Anxiety and disordered eating will always be there, looming in the back of my mind, ready to appear at any time.
Most people plan for a lifetime for a trip to Paris. It’s earned a place on just about every bucket list. The baguettes, the cheeses, the crepes. All are a part of the city of light and love’s appeal. All I recall eating there, however, was a hot dog, probably the least French dish I could find. Instead of falling in love with the culinary paradise, I was stuck in a cycle of disordered eating and dealing with it thousands of miles away from home.
My eating habits had changed between the end of 8th grade and the start of high school, when my life was changing at a rapid pace. I couldn’t figure out how to deal with it on my own, so I fell into a pattern of not eating or stressing myself into being sick. It was during this time, in the summer of 2002, that my family and my best friend’s family went on a trip to Paris. It was my first trip overseas, apart from a cruise to Mexico. Everything was unfamiliar: the signs, the language, the food.
I spent my first few days in Paris in a darkened hotel room in Quartier Latin watching dubbed MTV shows.
My father stayed with me, missing out on the trip too. My sister and friends went for crepes in Montmartre while I forced down a vile green liquid medicine that my friend’s mom, also my doctor, found at the local pharmacy. At that point, I had no diagnosis but was told it could be acid reflux or anxiety, which proved to be one of the answers.
"Anxiety and disordered eating will always be there, looming in the back of my mind, ready to appear at any time."
After a few days of hardly doing anything, I tried to rally. After all, this was Paris. I hadn’t come all this way to only see the inside of a hotel room. I spent a miserable day wandering around the rooms of Versailles. But I was slowly starting to get used to the city. As a large group of Americans who didn’t speak a word of French, we made up nicknames for each of the Metro stations. I picked at baguettes, eating just enough to get by. I visited the Louvre and fell in love with art for the first time. My sisters and I bought matching berets, not caring how ridiculous we looked.
Back home, my issues got worse before they got better, but slowly started to dissipate when school started. It’s been well over a decade since that trip and it changed my life in ways I couldn’t have expected.

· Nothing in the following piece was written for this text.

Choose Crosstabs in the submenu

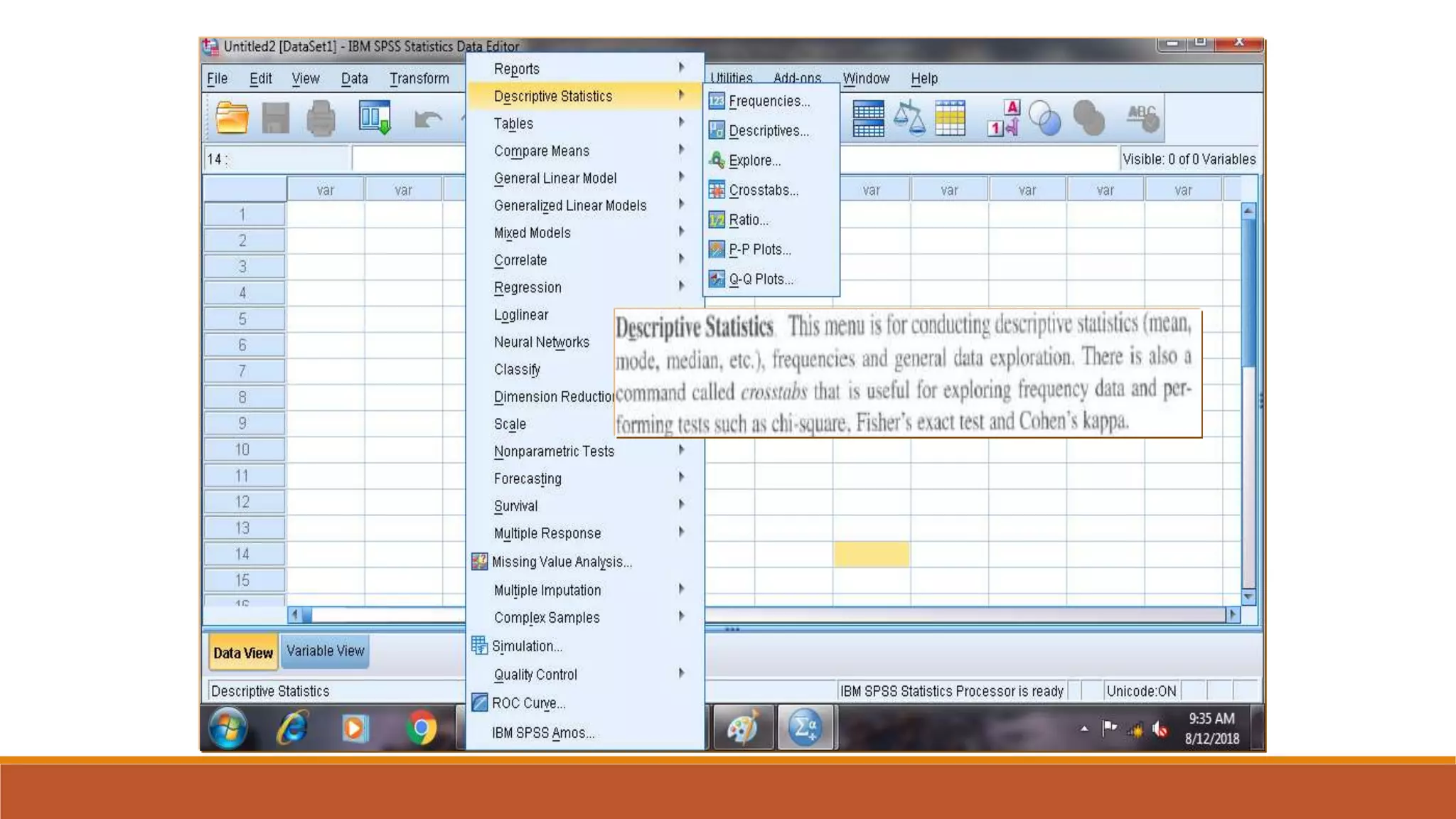pos(763,191)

It took me many years to see that time for what it was: an eating disorder.
I’d always thought there were only two kinds, anorexia and bulimia, from what I’d heard in health class or seen on television. My situation didn’t look like what I’d seen on Degrassi. I didn’t know that, like many disorders, there’s a broad spectrum.
I didn’t stop eating or make myself throw up because I thought I was fat, so I told myself it wasn’t that. But I’m one of a large group of people who use food in their coping skills by either bingeing or avoiding it. According to a story by Psychology Today, “Research suggests that up to 50% of the population demonstrate problematic or disordered relationships with food, body, and exercise.”
Since then, I’ve been triggered a dozen times. Two years later in London, I spent the first day again not leaving my room. When I was 18 in Amsterdam, I had to awkwardly explain to my travel companions why I got sick at the pub table after eating only a plate of fries. When I was 22 in Croatia, my diet consisted mostly of paprika-flavored Pringles and Coca Cola. Even in Australia, at age 23, I struggled to keep my issues at bay as I moved to the other side of the world.
But travel is also what has helped me conquer disordered eating.
I’ve come to recognize the warning signs. I give myself buffer time to adjust. I look up foreign words for foods and come up with at least one dish I could eat. I spent three months traveling around Southeast Asia, saying yes to just about every kind of food. I now get excited about traveling and trying new dishes, where it used to terrify me.
Anxiety and disordered eating will always be there, looming in the back of my mind, ready to appear at any time. But for its role in helping me identify a problem, I’ll at least always have Paris.